**ABOUT THIS TASK**
Search the records for "dialog". Copy every line where it appears.

**GIVEN DATA**
▬▬▬▬▬▬▬▬▬▬

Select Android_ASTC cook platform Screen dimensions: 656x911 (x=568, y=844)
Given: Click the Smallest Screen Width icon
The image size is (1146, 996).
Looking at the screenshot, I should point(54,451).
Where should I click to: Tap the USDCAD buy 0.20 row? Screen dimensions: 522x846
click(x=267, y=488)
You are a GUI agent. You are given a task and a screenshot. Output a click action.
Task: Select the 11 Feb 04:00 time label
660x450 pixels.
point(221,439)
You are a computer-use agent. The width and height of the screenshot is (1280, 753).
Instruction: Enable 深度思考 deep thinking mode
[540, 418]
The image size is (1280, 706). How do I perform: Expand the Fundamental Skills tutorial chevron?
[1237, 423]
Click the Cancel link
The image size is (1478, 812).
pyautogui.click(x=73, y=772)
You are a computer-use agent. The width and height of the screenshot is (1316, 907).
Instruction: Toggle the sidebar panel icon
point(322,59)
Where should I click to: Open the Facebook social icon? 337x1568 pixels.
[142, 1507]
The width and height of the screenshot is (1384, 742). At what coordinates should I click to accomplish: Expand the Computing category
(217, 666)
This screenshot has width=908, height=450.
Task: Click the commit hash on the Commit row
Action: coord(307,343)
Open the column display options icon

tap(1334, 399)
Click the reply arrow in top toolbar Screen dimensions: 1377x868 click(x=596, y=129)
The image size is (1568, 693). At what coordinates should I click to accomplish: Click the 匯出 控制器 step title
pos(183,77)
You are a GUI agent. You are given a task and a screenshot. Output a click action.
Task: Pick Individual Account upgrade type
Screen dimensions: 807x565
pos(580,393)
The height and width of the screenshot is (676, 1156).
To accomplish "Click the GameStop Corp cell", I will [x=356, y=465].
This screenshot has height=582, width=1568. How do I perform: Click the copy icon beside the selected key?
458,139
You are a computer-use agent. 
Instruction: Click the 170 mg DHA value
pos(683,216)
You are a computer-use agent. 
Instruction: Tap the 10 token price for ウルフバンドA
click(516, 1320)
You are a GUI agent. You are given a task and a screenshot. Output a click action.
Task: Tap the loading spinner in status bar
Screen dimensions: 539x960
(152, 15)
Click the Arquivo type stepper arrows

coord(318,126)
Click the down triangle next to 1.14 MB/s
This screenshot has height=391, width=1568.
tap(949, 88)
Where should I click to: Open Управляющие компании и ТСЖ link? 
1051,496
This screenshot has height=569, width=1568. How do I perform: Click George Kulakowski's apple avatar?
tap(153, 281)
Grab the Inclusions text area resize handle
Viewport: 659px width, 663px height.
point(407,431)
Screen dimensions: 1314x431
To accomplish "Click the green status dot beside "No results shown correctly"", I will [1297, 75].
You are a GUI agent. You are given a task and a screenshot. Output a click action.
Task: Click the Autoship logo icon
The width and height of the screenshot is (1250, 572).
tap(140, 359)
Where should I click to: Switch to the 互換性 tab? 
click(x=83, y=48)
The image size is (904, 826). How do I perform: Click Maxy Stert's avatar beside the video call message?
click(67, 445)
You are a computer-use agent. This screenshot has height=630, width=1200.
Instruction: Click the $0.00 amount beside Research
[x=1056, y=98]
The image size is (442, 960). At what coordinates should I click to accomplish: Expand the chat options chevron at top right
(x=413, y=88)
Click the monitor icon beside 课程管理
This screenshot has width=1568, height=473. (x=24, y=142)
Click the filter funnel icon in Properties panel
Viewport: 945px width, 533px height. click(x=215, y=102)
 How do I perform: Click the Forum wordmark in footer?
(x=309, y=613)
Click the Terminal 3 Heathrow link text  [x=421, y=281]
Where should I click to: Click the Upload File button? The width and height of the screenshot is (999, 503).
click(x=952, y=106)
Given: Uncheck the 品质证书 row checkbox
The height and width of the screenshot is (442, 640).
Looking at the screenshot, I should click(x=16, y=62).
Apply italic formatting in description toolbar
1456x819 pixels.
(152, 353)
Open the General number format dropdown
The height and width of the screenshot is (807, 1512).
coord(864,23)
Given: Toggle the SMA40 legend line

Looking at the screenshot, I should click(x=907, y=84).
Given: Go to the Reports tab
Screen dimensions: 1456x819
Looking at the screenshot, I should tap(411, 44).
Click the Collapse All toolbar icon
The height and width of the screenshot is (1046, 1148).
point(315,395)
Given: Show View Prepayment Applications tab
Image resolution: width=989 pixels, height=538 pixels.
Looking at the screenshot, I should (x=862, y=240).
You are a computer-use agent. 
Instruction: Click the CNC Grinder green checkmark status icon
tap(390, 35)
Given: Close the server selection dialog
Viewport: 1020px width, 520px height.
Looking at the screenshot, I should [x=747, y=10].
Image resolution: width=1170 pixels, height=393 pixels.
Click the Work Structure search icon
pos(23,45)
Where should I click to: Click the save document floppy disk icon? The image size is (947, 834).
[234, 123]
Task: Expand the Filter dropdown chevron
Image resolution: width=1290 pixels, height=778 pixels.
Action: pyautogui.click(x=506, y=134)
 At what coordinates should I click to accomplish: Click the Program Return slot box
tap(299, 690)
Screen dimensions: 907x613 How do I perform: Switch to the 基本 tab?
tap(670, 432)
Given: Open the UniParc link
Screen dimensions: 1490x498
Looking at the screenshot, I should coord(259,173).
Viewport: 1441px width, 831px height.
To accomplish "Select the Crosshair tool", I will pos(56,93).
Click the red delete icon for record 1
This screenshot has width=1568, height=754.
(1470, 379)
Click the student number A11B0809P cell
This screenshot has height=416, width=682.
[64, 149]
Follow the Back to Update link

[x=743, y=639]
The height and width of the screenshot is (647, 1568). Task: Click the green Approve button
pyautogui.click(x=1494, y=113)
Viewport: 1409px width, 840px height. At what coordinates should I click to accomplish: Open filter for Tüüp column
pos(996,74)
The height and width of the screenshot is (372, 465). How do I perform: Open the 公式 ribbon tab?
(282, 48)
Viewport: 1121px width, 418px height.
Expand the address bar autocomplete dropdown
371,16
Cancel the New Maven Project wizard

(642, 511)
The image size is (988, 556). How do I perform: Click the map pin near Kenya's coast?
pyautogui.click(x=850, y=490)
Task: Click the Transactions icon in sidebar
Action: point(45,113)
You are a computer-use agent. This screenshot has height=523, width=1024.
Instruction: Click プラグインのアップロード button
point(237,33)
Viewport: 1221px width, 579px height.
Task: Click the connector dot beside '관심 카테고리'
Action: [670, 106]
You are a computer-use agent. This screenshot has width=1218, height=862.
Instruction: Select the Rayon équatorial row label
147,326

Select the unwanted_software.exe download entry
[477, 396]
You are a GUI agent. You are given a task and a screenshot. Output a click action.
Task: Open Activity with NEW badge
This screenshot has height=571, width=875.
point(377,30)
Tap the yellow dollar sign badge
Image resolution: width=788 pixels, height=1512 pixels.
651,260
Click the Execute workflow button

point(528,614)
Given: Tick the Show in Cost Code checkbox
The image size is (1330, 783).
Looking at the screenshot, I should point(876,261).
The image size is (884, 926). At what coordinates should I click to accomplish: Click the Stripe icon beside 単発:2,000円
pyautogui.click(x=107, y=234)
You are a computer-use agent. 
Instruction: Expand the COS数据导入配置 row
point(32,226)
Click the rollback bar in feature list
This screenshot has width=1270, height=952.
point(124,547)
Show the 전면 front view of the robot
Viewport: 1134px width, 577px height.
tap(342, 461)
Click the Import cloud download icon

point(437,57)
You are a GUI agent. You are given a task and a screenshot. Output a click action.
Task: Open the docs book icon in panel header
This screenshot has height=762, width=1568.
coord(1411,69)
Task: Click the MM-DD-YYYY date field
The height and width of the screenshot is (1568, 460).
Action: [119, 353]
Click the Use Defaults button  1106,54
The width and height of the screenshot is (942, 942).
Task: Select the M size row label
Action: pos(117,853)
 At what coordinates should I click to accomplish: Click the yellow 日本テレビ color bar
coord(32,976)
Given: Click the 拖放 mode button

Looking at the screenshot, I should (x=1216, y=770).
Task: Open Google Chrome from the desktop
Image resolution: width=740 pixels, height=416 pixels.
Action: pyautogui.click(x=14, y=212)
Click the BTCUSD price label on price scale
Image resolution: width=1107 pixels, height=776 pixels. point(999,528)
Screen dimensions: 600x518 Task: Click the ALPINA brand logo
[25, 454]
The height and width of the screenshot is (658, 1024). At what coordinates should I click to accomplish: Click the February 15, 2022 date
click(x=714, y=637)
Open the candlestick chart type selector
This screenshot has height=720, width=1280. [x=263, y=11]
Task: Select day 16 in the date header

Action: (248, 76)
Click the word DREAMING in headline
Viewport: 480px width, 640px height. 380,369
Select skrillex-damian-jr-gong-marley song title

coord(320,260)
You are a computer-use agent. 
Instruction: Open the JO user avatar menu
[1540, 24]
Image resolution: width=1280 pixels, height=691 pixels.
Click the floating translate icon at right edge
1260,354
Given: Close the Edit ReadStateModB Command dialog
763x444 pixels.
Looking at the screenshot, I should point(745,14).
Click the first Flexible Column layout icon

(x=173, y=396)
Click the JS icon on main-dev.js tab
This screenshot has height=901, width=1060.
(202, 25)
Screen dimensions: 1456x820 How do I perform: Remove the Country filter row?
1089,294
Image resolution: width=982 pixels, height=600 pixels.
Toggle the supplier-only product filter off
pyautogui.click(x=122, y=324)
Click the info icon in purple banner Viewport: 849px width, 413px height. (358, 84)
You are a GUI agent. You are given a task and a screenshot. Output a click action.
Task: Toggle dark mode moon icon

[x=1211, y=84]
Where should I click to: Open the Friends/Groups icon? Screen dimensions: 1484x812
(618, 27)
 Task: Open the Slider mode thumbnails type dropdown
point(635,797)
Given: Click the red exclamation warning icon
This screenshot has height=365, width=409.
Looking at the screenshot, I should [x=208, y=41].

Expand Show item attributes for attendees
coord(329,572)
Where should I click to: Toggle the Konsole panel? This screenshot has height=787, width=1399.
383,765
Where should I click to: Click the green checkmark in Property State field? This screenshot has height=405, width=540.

▬▬▬▬▬▬▬▬▬▬

**OUTPUT OF THE TASK**
Given: Close the server selection dialog
Given: Close the Edit ReadStateModB Command dialog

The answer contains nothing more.